[Dataset items]
━━━━━━━━━━━━━━━━━━━━━━━━━━━━━━
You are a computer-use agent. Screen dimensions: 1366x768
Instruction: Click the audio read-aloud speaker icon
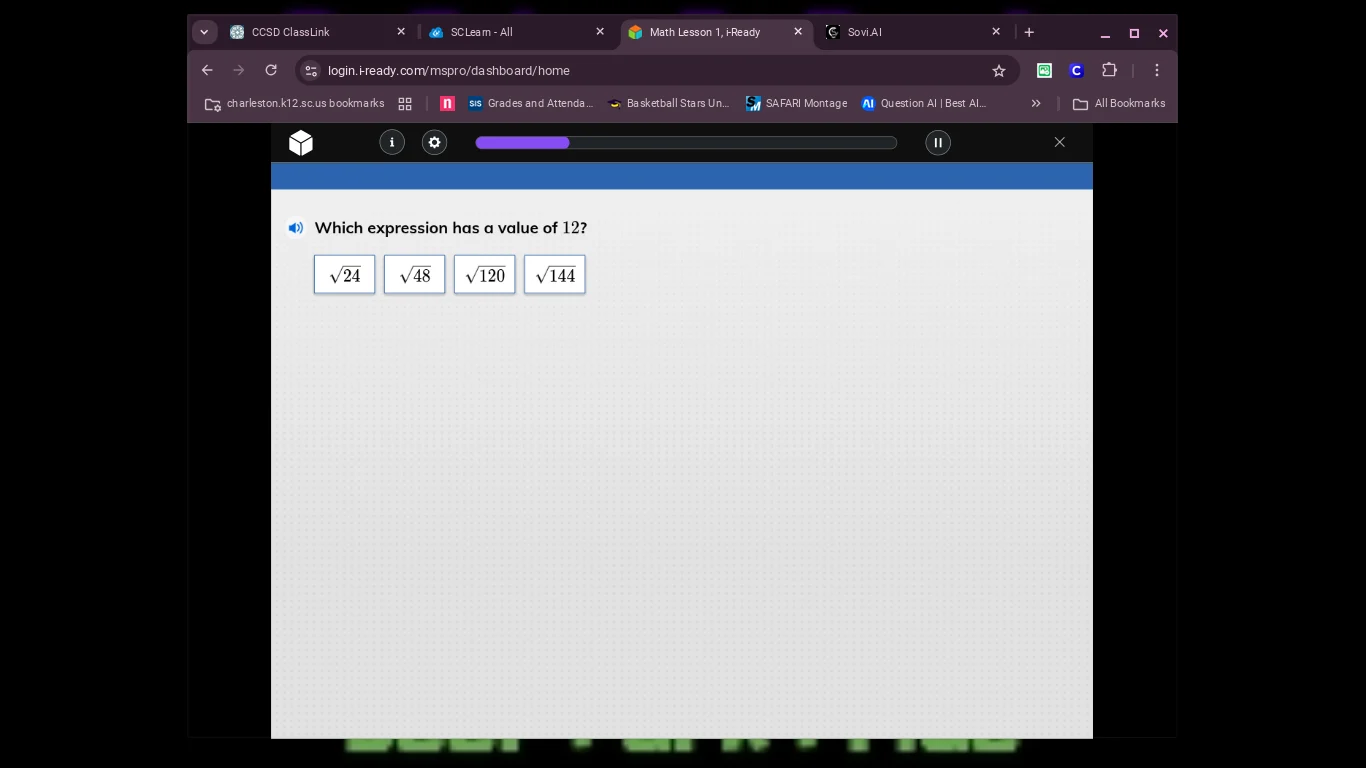[296, 228]
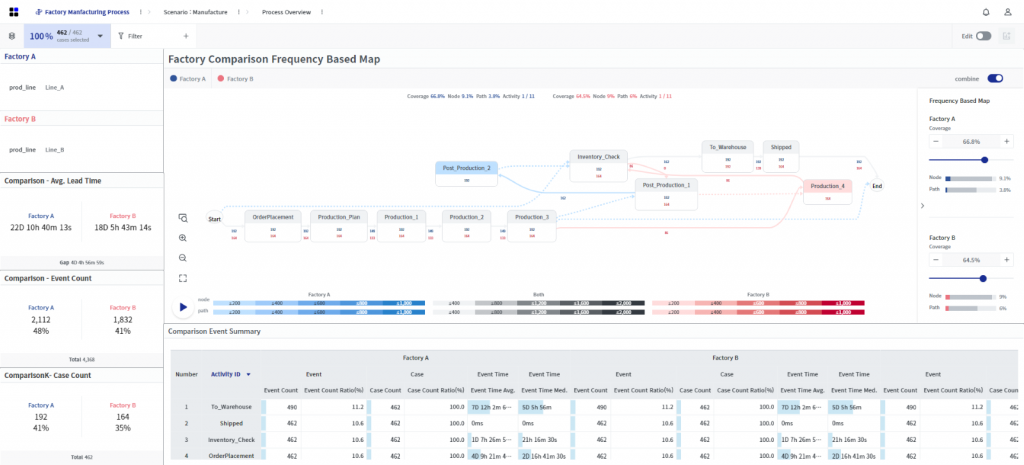Click the database icon left of case selector
Image resolution: width=1024 pixels, height=465 pixels.
[12, 36]
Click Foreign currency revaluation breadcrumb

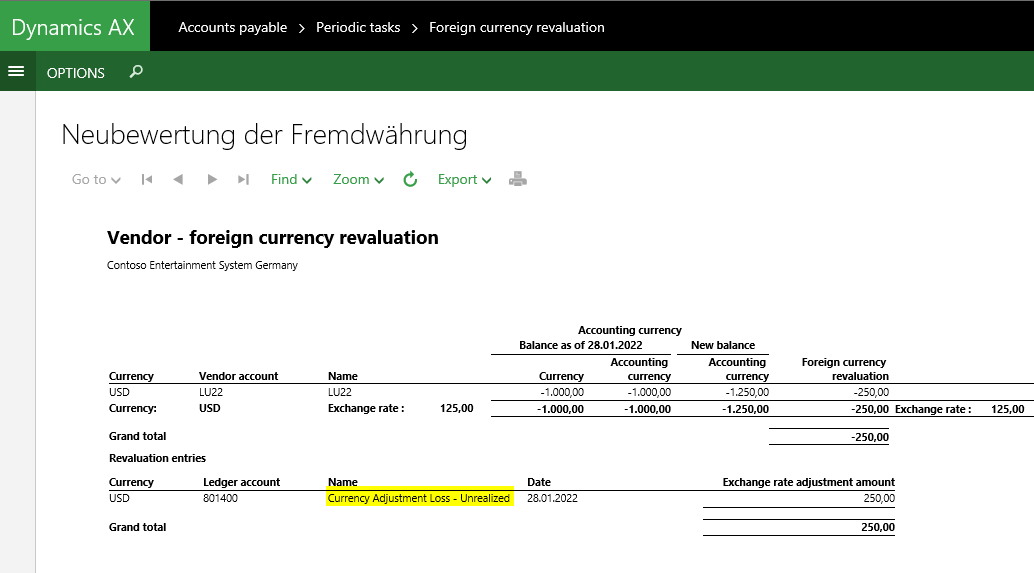tap(516, 27)
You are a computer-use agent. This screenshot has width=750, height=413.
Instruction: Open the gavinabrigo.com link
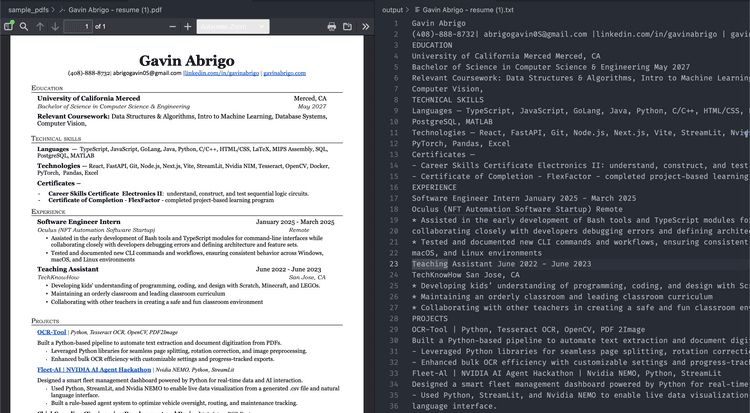tap(285, 74)
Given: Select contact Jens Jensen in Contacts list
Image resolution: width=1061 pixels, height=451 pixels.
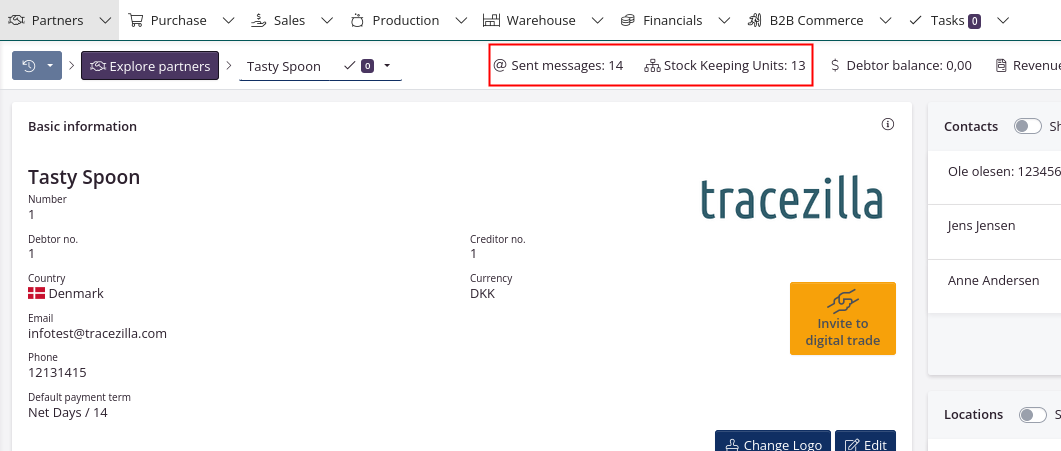Looking at the screenshot, I should pos(981,226).
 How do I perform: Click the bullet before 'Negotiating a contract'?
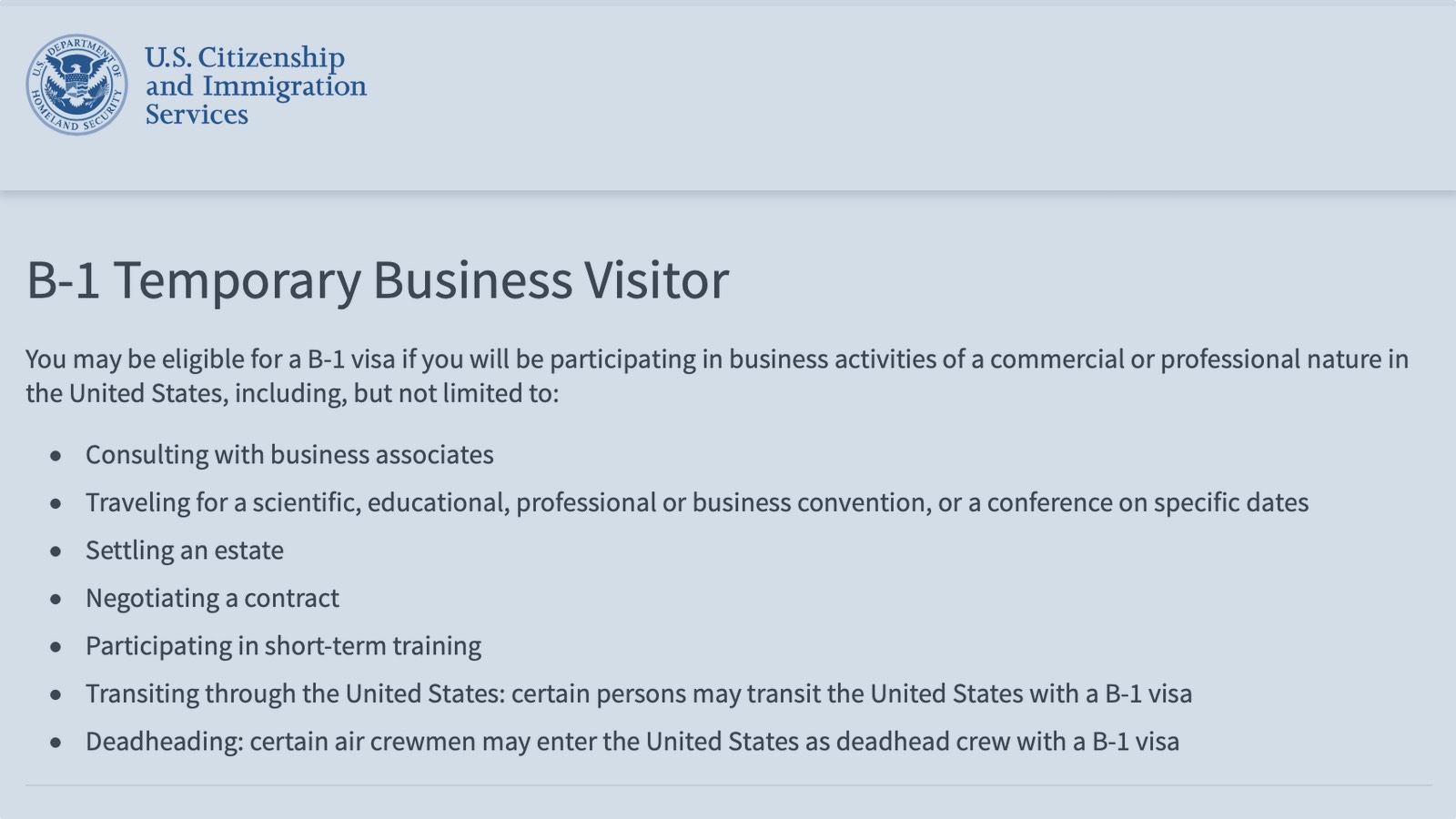tap(56, 599)
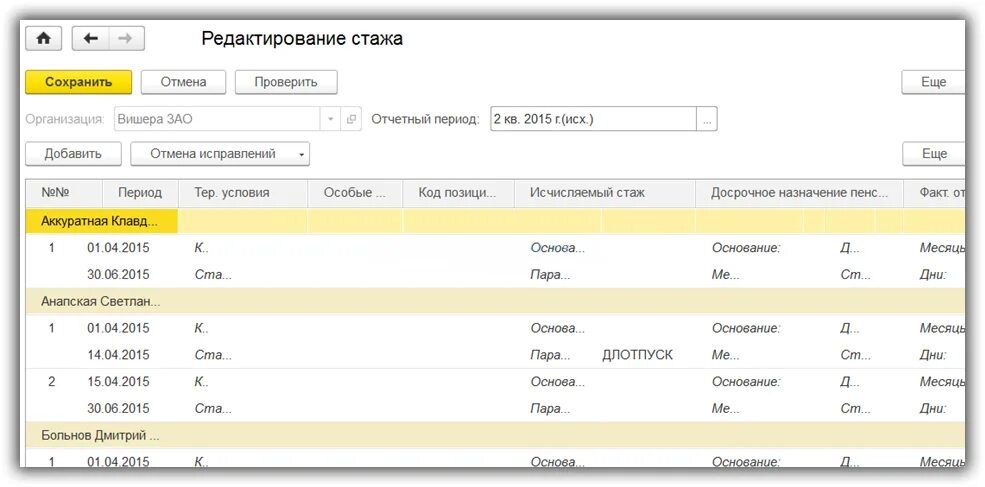
Task: Sort by the Период column header
Action: pos(140,193)
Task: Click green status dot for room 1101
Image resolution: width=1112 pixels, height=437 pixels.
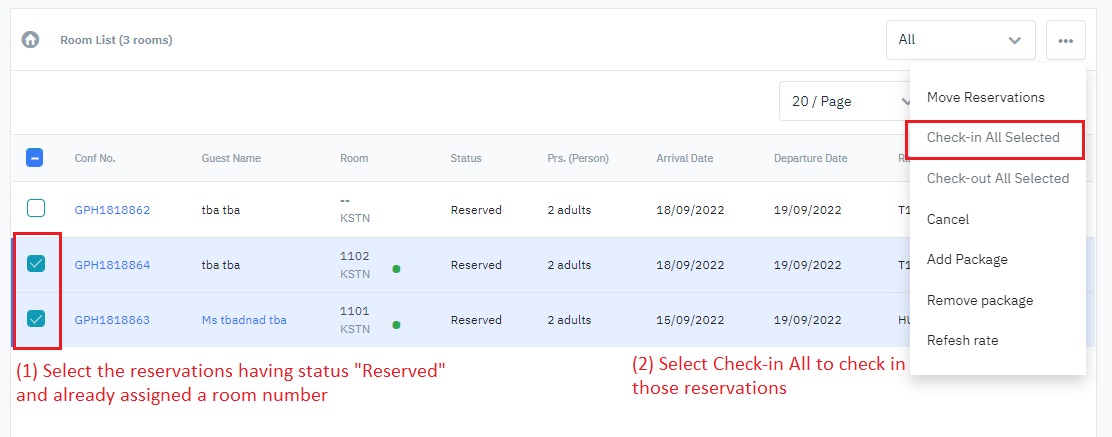Action: (x=397, y=324)
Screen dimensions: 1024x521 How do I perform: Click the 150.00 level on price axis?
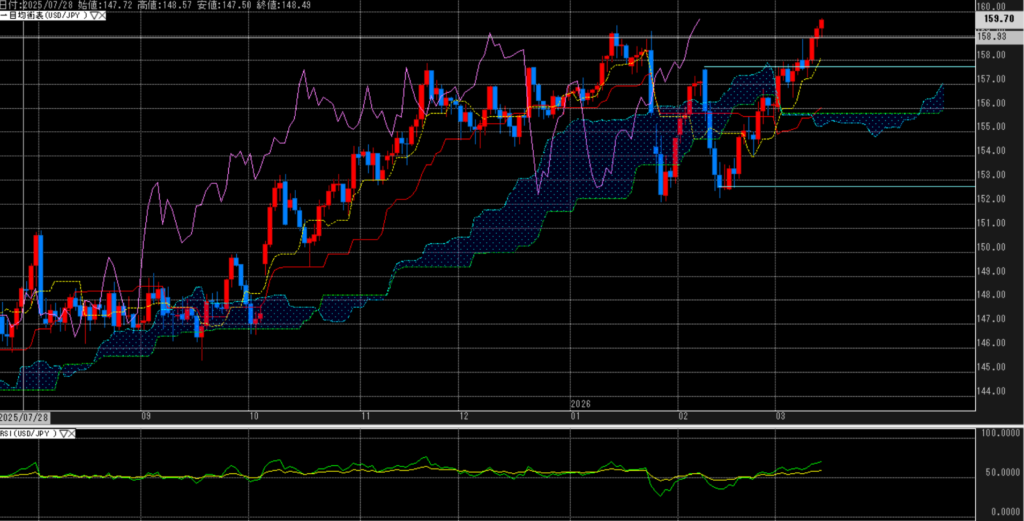990,247

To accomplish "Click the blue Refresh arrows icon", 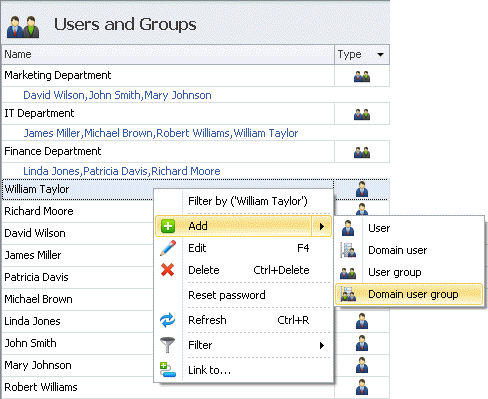I will click(x=167, y=320).
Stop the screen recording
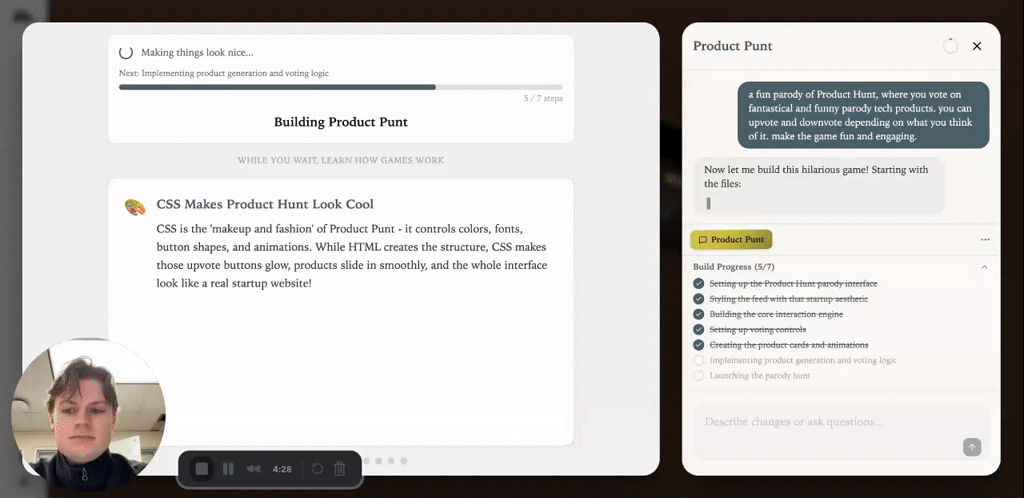Screen dimensions: 1024x498 coord(202,469)
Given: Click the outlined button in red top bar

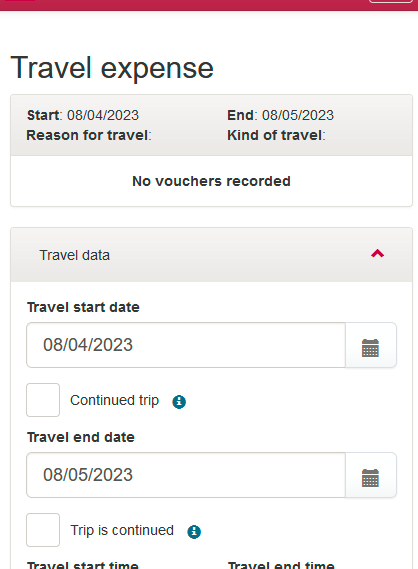Looking at the screenshot, I should pyautogui.click(x=391, y=1).
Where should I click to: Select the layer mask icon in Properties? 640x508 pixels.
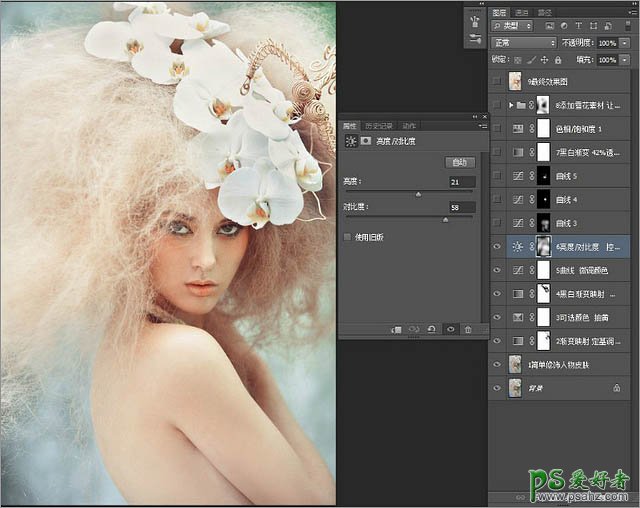click(x=368, y=142)

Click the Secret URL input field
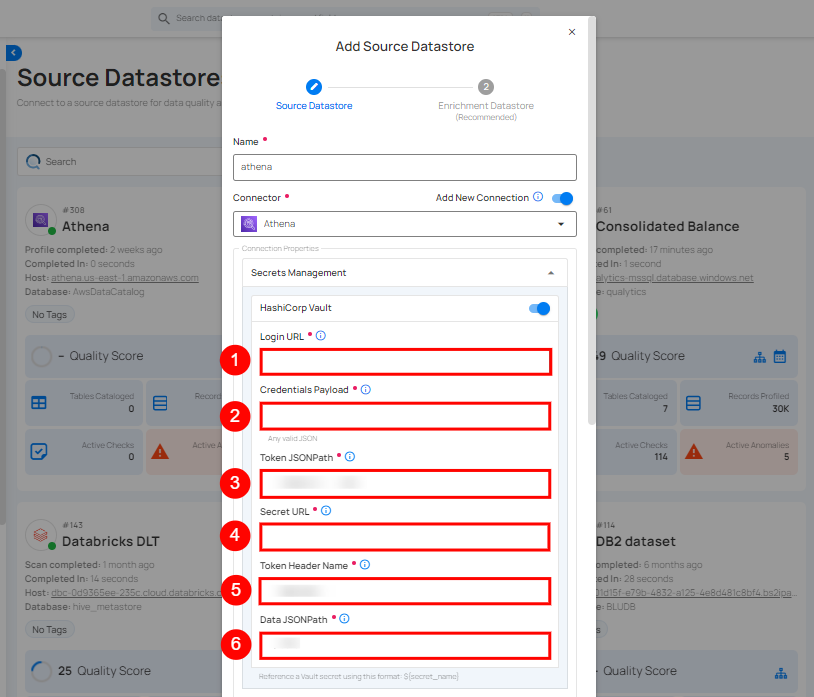click(x=405, y=537)
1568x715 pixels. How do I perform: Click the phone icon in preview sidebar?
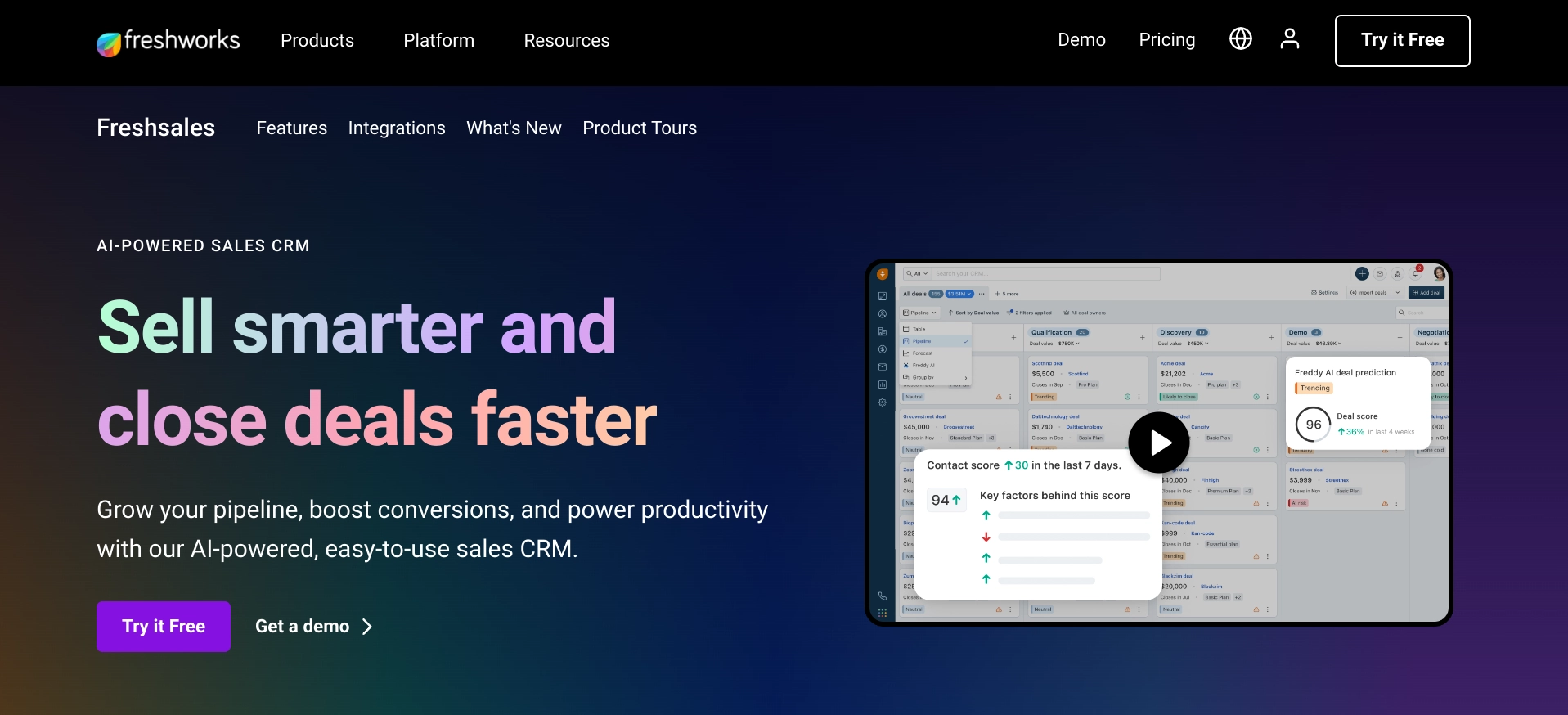click(882, 596)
━━━━━━━━━━━━━━━━━━━━━━━━━━━━━━
> **Instructions for the task**: In the records above, some lines may contain the word "agent"; copy every one of them.

> **Written response**:
You are a computer-use agent. Screen dimensions: 1366x768
You are a computer-use agent. This screenshot has width=750, height=413.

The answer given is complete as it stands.